18 Describe your injuries in detail.

19 Have you ever suffered any type of similar injury before? If yes, describe in detail.

20 Have you ever had a claim, case or settlement for any type of claim arising from Negligence, Automobile Accident, Motorcycle Accident, Bicycle Accident, Pedestrian Accident, Slip-n-Fall Accident, Products Liability, Assault & Battery, Wrongful Death, Medical Malpractice, Dog Bite, or Other (Please Describe)

21 Please list the name, address, telephone number of every medical care provider you have seen for your injury: (Including ambulance, emergency room, x-ray or diagnostic imaging, family or primary doctor, specialists, physical therapists, chiropractors, psychologist, psychiatrist, or other)

22 Chronology: Please provide the Date of the accident/incident, the date you first sought medical care, the date of each subsequent visit for medical care, and the date of any other event or fact that you consider to be significant:

23 List the name, address, telephone number and injuries of anyone else that was injured in the accident/incident:

24 Describe any documents that you believe support your case?

INSURANCE INFORMATION
25 Did you have automobile insurance at the time of the accident/incident?

If yes, list your Insurance Company, Policy Number, Claim Number, Insurance Agent's Name/Address/Phone

26 Were you living with anyone who had automobile insurance at the time of the accident/incident?

If yes, list their name, Insurance Company, Policy Number, Claim Number, Insurance Agent's Name/Address/Phone

27 Did you have homeowners/renters insurance at the time of the accident/incident?
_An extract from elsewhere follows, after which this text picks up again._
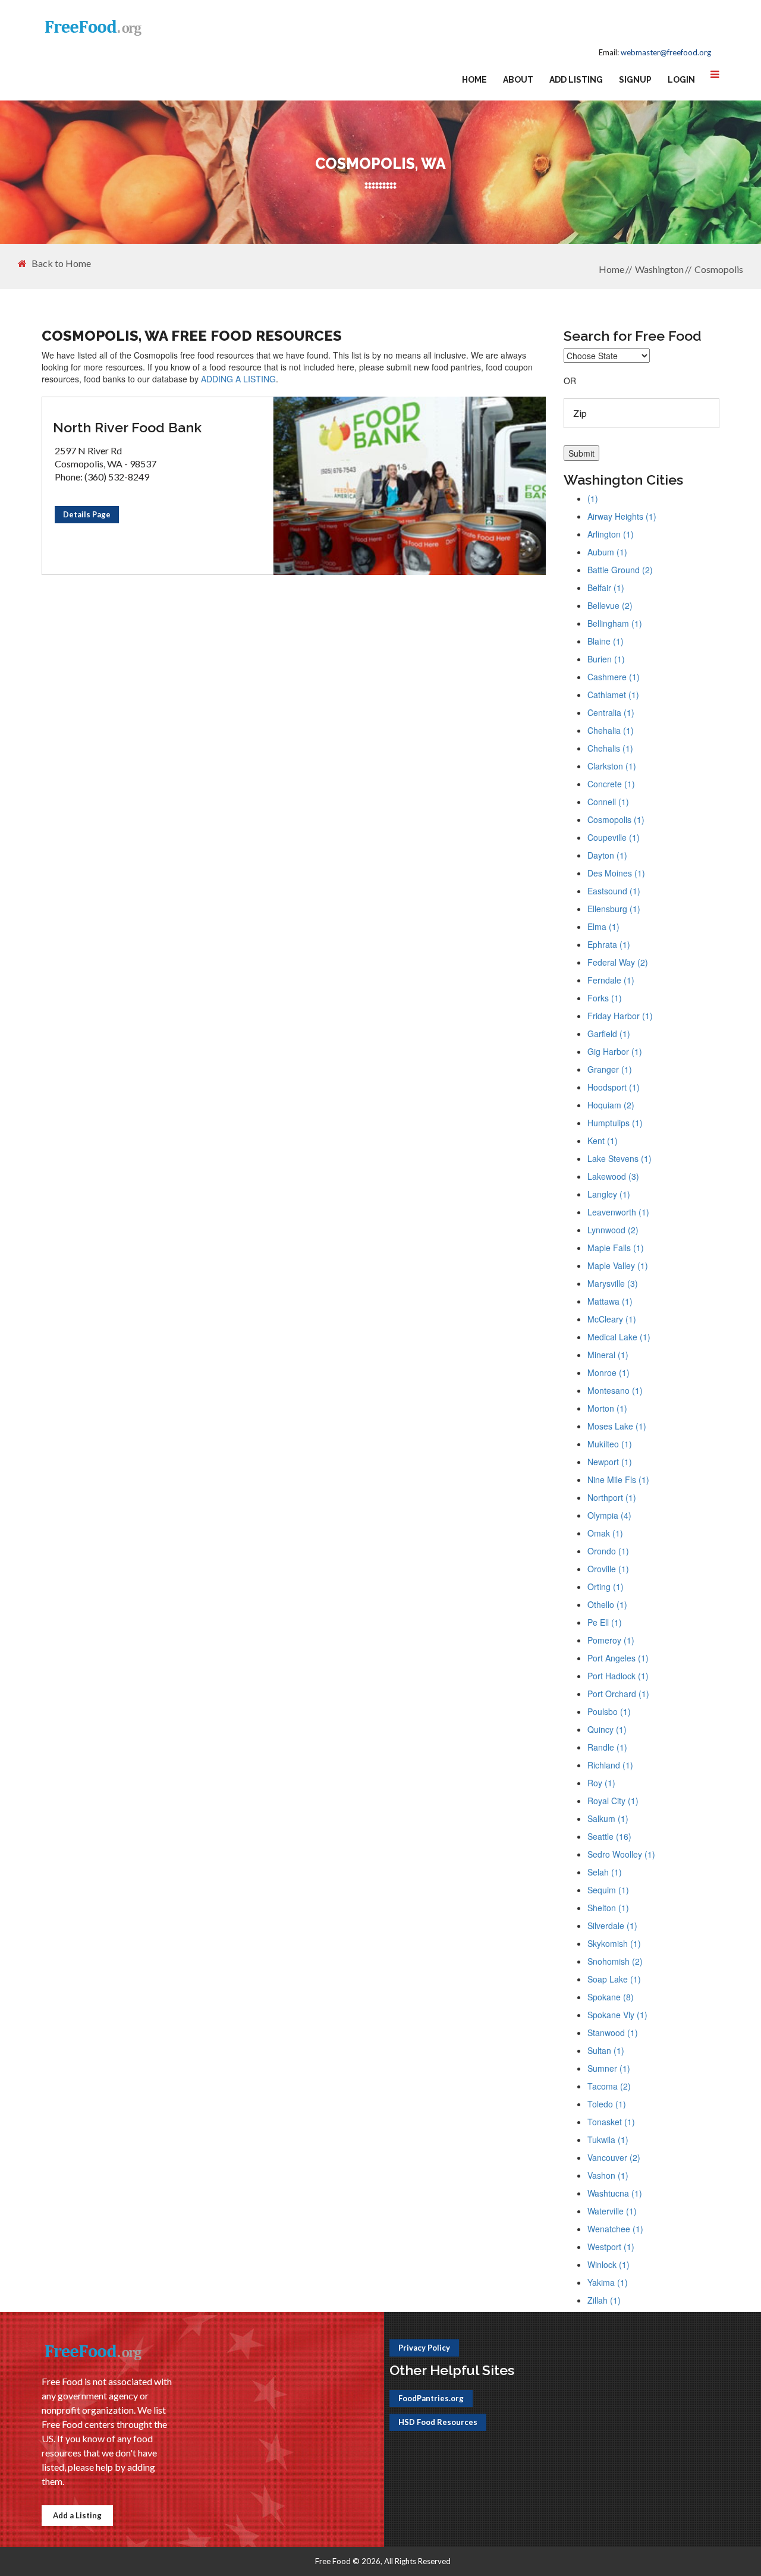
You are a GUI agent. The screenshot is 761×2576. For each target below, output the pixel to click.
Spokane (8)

If yes, list your Insurance Company, Policy Number, Claim Number, Insurance Agent's Name/Address/Phone

28 Were you living with anyone who had homeowners/renters insurance at the time of the accident/incident?
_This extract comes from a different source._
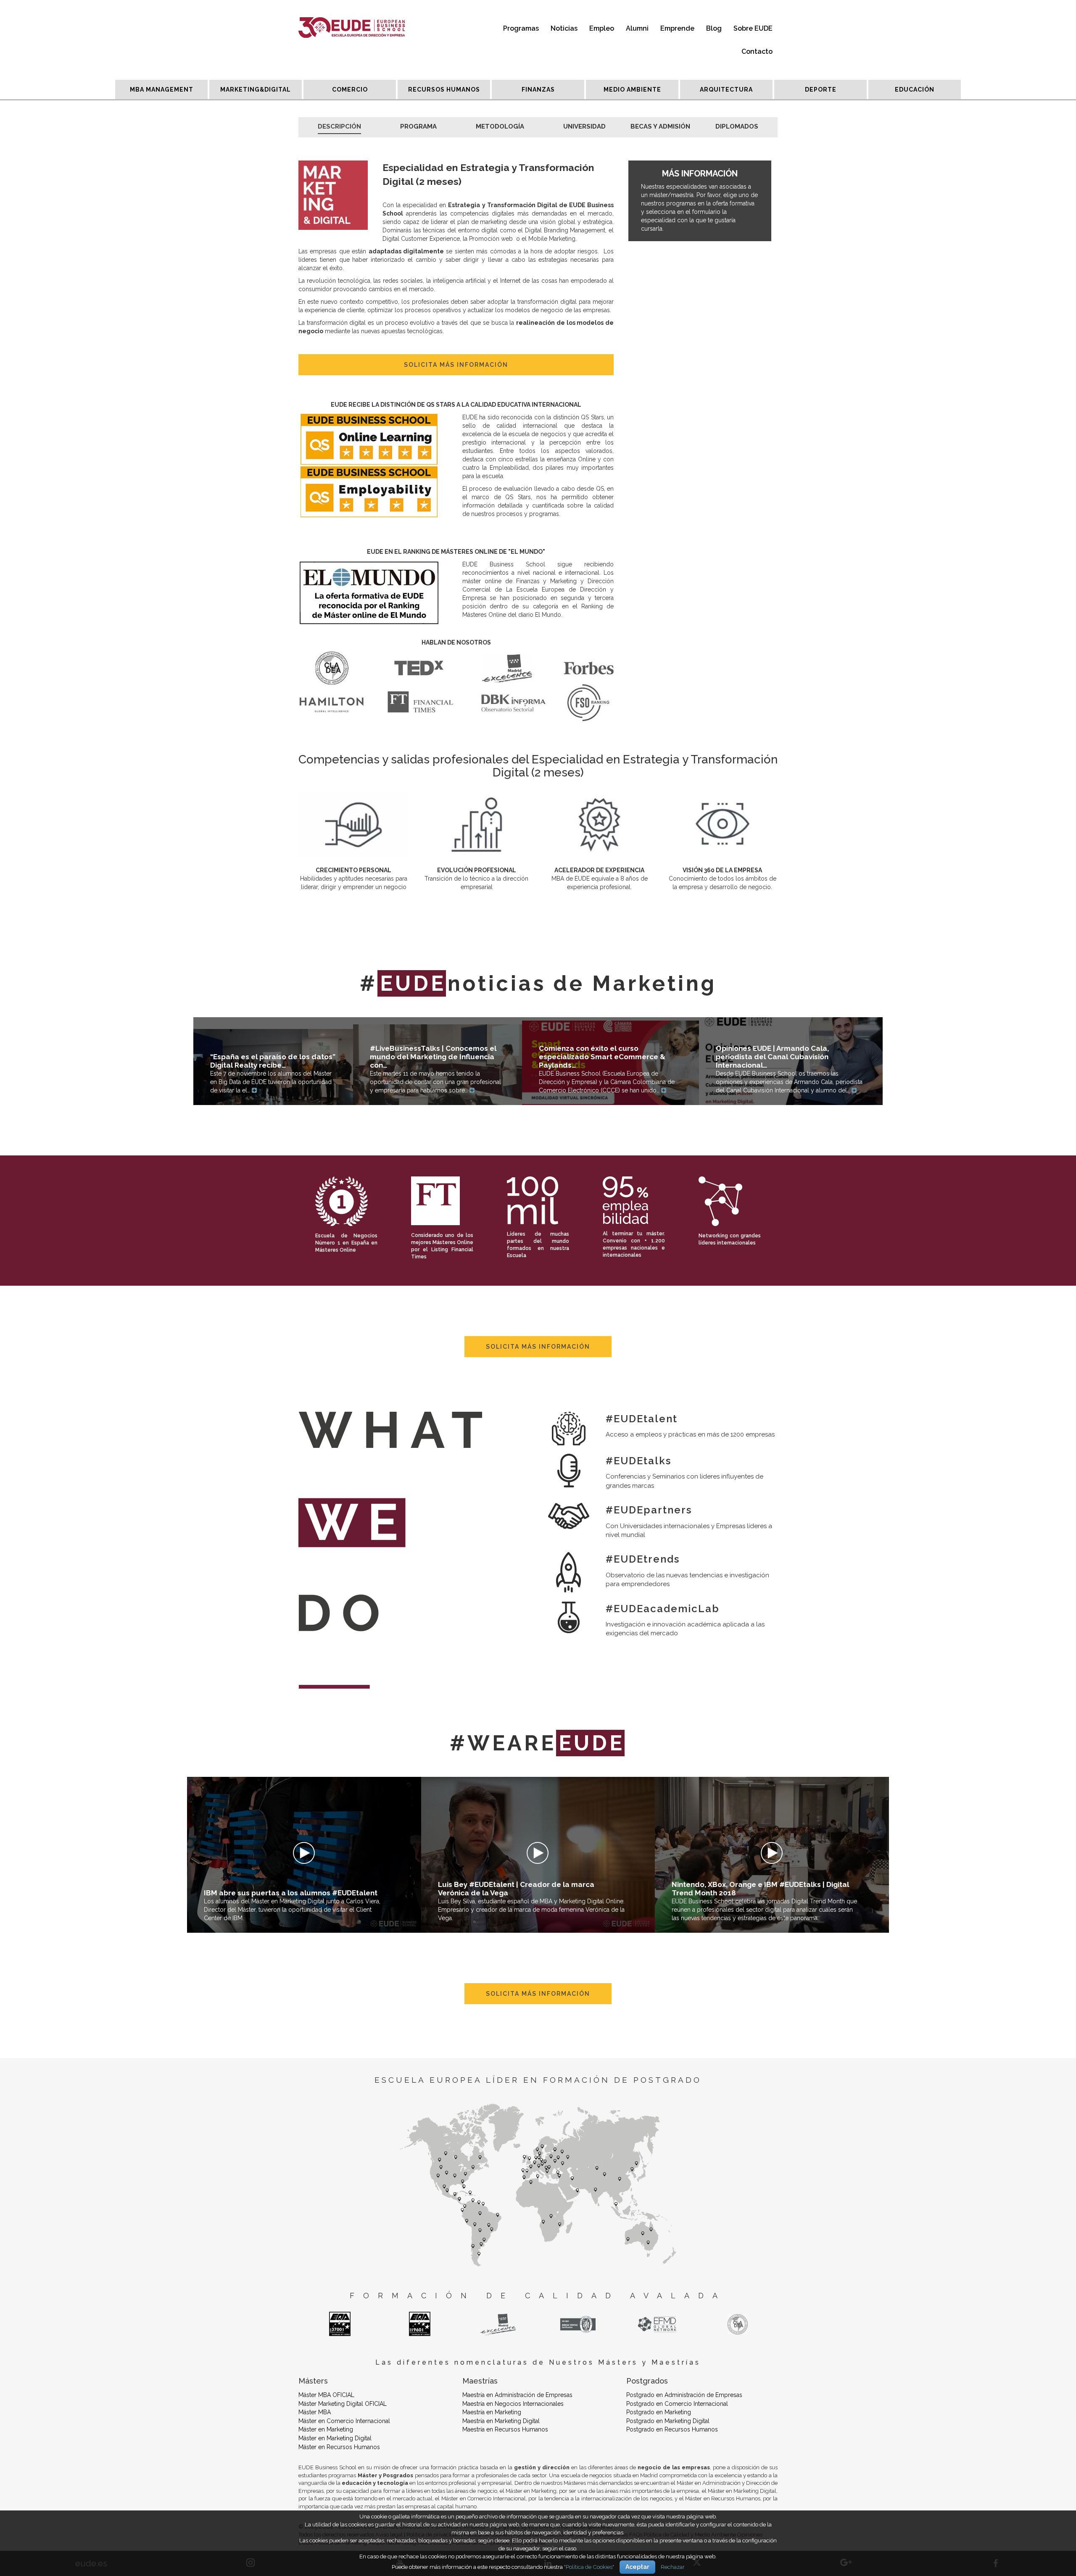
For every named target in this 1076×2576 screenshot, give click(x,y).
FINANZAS (538, 89)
If yes, list your Insurance Company, Policy Number, Claim Number, Insurance Agent's Name/Address/Phone?

29 Did any other party involved in the accident/incident have insurance?
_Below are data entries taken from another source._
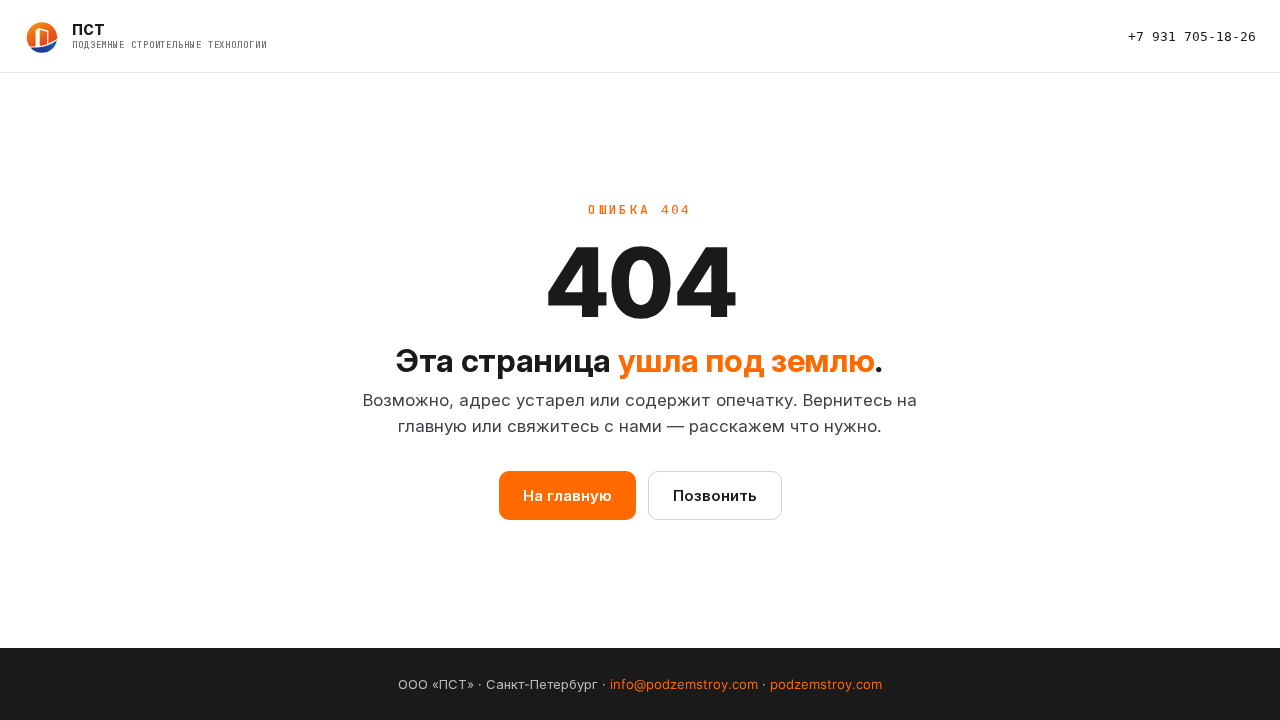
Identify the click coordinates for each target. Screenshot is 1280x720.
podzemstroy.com (826, 684)
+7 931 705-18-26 (1192, 36)
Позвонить (715, 495)
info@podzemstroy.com (684, 684)
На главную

If yes, provide their name, their Insurance Company, their Policy Number, their Claim Number, and any other information you know regarding their insurance.

DAMAGES
30 Please list all medical bills you have incurred to date relating to the incident: (It does not matter if insurance paid the bills, list them)

31 Describe all property loss resulting from the accident/incident (damage to your vehicle, your possessions, etc):

32 Describe all financial loss resulting from the accident/incident (medical bills, lost wages, lost income, lost opportunities, etc): If you have any doubt as to whether or not something is a loss that may be recovered, list it):

33 Were you working at the time of the accident/incident?

If yes, please list your employer, supervisor, job title. If you have lost any wages, used any vacation or sick time, or suffered any type of employment related loss please describe:

PRIOR CIVIL OR CRIMINAL LITIGATION OR CLAIMS
34 Have you ever filed a lawsuit before or have you ever been sued before

If so, please explain:

35 Have you ever filed for bankruptcy before, or are you considering filing bankruptcy in the near future?

If so, please state the date you filed and the result, (or state the date you are planning on filing bankruptcy. (****Note if you are planning on filing bankruptcy anytime soon do not sign or file any bankruptcy documents without consulting with this office first, as filing a bankruptcy action could result in the termination of your lawsuit****)

36 Have you ever been arrested?

If so, please state the date, the charge/s and whether you were convicted.
37 Have you ever filed a workers compensation claim for any injuries sustained at work?

If so, state the date of complaint and the result?